=== REQUIRED WORK ===
Starting at the top of the entries below, set down every line exactly, please, until you reach the line with "has width=613, height=345.", which is included too.

=== SOURCE DATA ===
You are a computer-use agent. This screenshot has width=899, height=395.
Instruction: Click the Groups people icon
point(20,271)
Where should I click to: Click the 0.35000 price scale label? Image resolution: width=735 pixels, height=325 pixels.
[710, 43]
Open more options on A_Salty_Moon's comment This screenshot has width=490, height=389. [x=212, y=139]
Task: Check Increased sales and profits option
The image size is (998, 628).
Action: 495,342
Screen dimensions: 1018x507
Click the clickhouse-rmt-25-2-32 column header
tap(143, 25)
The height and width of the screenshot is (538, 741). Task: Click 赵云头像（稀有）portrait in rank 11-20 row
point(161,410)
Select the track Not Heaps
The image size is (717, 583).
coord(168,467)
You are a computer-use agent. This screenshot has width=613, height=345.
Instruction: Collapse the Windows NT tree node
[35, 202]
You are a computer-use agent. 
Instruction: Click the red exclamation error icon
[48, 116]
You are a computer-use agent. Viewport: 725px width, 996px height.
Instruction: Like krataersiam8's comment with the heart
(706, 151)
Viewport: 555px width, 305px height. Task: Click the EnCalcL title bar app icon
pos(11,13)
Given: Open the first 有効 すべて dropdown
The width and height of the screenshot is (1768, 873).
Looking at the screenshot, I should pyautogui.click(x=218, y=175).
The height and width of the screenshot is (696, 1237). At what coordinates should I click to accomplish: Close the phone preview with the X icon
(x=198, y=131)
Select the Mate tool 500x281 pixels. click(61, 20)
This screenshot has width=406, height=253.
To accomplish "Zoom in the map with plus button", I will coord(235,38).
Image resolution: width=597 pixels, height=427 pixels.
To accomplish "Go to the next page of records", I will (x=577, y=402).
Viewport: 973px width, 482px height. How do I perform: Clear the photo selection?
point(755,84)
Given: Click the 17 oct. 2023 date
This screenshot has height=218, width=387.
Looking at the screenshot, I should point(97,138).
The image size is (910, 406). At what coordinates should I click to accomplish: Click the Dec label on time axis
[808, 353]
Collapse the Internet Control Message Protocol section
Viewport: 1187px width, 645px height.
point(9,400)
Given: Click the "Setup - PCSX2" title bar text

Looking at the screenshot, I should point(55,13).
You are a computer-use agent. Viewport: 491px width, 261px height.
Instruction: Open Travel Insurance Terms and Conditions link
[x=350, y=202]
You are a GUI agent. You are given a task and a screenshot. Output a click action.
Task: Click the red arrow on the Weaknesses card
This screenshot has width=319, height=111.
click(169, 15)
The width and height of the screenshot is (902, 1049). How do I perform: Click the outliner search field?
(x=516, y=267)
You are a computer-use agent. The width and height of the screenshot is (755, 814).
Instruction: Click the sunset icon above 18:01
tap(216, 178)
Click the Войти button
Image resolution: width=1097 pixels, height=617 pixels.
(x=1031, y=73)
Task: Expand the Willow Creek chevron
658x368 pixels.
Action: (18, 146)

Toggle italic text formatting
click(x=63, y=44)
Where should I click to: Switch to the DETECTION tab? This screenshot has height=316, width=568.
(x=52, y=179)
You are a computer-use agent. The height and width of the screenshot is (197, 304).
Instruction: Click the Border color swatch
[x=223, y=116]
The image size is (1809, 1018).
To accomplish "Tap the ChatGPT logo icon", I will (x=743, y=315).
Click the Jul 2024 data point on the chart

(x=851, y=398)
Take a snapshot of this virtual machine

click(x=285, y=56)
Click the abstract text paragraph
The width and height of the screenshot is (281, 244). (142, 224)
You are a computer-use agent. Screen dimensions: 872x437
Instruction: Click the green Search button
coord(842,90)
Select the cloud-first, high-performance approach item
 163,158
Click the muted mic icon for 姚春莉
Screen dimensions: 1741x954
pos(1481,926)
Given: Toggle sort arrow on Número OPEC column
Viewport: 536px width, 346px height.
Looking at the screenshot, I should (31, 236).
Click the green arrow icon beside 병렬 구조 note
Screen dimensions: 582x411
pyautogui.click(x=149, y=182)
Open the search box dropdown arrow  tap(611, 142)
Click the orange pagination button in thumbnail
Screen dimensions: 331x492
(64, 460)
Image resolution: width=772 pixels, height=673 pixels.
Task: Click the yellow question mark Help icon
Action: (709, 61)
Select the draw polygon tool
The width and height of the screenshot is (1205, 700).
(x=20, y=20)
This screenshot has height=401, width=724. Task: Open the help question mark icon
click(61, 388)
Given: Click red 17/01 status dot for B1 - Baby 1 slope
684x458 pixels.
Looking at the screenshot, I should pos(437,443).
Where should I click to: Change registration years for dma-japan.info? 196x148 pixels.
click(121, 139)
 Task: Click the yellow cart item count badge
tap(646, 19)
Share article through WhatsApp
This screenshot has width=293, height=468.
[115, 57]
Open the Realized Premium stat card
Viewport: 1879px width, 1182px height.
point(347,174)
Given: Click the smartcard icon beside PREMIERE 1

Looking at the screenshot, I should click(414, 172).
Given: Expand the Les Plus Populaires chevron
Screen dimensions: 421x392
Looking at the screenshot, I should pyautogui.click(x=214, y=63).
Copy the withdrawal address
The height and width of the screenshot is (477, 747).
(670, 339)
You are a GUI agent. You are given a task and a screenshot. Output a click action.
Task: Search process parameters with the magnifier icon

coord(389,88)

=== REPLY TO THE TASK ===
You are a computer-use agent. This screenshot has width=899, height=395.
Instruction: Click the Groups people icon
point(20,271)
Where should I click to: Click the 0.35000 price scale label? Image resolution: width=735 pixels, height=325 pixels.
[710, 43]
Open more options on A_Salty_Moon's comment This screenshot has width=490, height=389. [x=212, y=139]
Task: Check Increased sales and profits option
The image size is (998, 628).
Action: 495,342
Screen dimensions: 1018x507
Click the clickhouse-rmt-25-2-32 column header
tap(143, 25)
The height and width of the screenshot is (538, 741). Task: Click 赵云头像（稀有）portrait in rank 11-20 row
point(161,410)
Select the track Not Heaps
The image size is (717, 583).
coord(168,467)
You are a computer-use agent. This screenshot has width=613, height=345.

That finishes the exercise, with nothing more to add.